Uriniferous tubule layout and embryonic development

  • Though we draw the uriniferous tubule as a simple, linear tract, it is rarely this simple in final 3D form.
  • It is important to understand embryonic development to understand why the uriniferous tubule takes its certain and functional 3D form.
  • For proper functioning, it is critical that certain sections of the uriniferous tubule lie next to one another.


  • The first form of a plasma filtering mechanism in the developing human embryo is called the mesonephric kidneys.

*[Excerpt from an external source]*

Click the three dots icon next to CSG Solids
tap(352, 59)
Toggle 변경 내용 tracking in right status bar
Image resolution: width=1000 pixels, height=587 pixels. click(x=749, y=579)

  • Mesonephric kidneys reach their maximum size at 8 weeks and then undergo a large change.
  • Parts of the mesonephric kidneys persist in men to form:
    • the efferent ductules,
    • the epididymis,
    • the ductus deferens, and
    • the ejaculatory duct.
  • The cloaca is an early developing orifice that serves to excrete feces and urine.
    • The cloaca is common between placental mammals, birds, amphibians, etc.

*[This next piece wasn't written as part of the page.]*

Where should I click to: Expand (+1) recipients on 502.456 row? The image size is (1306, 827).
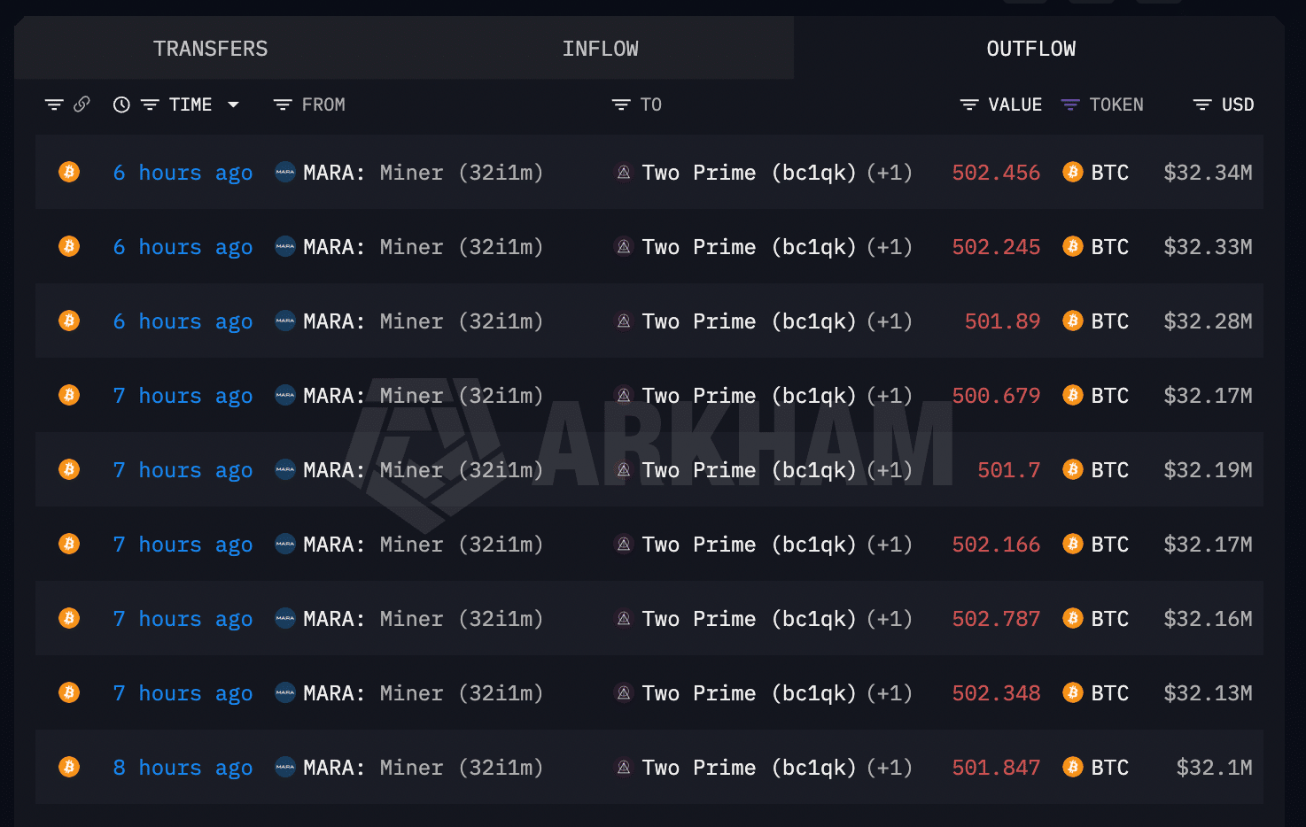coord(890,173)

    • The cloaca is retained by birds, amphibians, and reptiles.
    • The cloaca in mammals divides and conributes to the anus and the urethra / vagina.


  • The early plasma filtering structure is divided into two sections: the mesonephros and the metanephros.
  • The metanephros gives rise to the permanent kidneys.
    • The metanephros contains the metanephric mesenchyme and the uritic bud.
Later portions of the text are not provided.